__Your goal__: Some lines in the entries contain the word "computer". Copy all of them.

(Extracted data begins)

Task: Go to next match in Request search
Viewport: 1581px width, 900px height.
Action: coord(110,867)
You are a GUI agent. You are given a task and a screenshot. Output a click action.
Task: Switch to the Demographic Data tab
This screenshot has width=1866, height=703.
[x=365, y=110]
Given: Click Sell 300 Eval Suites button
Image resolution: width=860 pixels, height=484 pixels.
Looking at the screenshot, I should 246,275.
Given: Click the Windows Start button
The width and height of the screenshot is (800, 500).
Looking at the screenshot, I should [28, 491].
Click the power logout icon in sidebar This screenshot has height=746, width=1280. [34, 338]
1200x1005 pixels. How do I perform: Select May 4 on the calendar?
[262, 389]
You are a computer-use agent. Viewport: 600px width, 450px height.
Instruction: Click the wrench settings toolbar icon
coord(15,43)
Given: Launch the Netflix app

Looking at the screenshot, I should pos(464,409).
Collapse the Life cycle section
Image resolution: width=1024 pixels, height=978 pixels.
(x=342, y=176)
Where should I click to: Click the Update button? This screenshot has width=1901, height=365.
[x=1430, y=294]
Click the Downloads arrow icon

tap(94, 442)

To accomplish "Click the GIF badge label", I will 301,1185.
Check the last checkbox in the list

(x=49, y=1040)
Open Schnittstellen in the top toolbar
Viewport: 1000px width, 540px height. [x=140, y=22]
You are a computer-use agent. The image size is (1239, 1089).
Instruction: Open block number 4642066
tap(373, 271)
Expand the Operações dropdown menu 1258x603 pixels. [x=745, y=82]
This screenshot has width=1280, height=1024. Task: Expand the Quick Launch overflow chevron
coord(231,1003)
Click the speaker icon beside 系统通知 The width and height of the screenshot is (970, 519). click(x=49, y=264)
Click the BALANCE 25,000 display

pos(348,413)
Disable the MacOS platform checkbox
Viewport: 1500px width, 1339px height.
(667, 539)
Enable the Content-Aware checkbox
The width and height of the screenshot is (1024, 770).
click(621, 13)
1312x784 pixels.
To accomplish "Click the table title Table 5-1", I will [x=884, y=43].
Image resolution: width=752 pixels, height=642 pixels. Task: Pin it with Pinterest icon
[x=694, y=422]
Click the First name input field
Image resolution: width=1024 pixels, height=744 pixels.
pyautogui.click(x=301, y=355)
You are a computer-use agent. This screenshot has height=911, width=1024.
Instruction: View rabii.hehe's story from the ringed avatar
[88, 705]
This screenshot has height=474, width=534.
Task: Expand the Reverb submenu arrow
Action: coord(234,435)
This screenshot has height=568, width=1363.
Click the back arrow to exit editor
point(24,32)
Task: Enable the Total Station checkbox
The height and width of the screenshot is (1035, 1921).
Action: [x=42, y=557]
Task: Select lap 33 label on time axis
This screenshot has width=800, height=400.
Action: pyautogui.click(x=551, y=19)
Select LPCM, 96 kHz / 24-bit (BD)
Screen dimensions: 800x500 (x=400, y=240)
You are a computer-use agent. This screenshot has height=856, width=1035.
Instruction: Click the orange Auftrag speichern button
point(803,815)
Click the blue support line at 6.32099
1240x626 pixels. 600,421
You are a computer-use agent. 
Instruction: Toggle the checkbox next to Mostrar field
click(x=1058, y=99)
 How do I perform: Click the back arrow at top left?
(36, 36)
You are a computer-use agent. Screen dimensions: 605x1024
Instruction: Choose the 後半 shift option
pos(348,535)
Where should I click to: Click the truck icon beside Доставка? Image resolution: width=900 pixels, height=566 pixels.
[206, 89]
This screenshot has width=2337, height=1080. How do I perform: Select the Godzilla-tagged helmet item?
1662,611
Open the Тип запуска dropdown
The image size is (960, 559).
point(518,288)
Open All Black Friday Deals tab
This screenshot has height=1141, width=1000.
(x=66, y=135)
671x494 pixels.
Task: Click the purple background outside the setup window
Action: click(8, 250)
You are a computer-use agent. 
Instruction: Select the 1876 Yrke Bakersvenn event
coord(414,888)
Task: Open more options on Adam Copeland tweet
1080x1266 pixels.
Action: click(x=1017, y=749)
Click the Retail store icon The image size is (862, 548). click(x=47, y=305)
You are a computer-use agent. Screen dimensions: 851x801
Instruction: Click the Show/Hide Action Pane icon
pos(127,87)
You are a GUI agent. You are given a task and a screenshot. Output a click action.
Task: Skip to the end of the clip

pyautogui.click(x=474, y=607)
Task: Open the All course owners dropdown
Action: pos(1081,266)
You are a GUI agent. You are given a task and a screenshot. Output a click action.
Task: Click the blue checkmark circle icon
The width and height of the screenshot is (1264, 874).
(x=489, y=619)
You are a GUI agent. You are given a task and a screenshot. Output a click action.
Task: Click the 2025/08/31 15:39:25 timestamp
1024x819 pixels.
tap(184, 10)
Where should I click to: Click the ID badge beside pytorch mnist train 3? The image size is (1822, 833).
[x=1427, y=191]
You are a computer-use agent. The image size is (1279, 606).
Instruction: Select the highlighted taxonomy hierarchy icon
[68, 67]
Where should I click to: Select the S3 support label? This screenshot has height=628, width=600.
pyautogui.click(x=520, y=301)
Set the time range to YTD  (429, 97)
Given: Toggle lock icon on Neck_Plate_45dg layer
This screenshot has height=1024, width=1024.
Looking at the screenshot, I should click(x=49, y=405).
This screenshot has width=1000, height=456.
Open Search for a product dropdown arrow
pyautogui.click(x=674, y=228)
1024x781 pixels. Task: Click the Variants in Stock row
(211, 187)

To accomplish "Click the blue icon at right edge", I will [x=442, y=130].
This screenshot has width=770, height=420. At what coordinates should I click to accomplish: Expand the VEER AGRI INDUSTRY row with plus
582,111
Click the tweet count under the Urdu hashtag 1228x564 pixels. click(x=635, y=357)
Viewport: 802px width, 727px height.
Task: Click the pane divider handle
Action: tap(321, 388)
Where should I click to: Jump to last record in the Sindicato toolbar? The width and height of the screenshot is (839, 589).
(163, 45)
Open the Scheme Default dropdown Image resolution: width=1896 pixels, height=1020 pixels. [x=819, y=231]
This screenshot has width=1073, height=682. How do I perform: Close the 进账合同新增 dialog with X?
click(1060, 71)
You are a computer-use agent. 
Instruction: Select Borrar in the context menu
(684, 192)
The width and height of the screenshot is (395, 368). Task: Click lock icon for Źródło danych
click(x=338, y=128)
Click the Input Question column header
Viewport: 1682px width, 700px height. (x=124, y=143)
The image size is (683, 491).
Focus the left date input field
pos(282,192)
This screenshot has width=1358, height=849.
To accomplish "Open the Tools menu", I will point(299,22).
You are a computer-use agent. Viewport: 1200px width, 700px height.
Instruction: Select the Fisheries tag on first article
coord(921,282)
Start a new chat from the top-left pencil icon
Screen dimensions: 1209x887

(Extracted data ends)

__Answer box__:
You are a computer-use agent. Viewport: 600px width, 450px height.
You are a computer-use agent. The image size is (1239, 1089).
You are a computer-use agent. This screenshot has height=911, width=1024.
You are a computer-use agent. This screenshot has height=856, width=1035.
You are a computer-use agent. 
You are a computer-use agent. Screen dimensions: 605x1024
You are a computer-use agent. 
You are a computer-use agent. Screen dimensions: 851x801
You are a computer-use agent. The image size is (1279, 606).
You are a computer-use agent. 
You are a computer-use agent. Viewport: 1200px width, 700px height.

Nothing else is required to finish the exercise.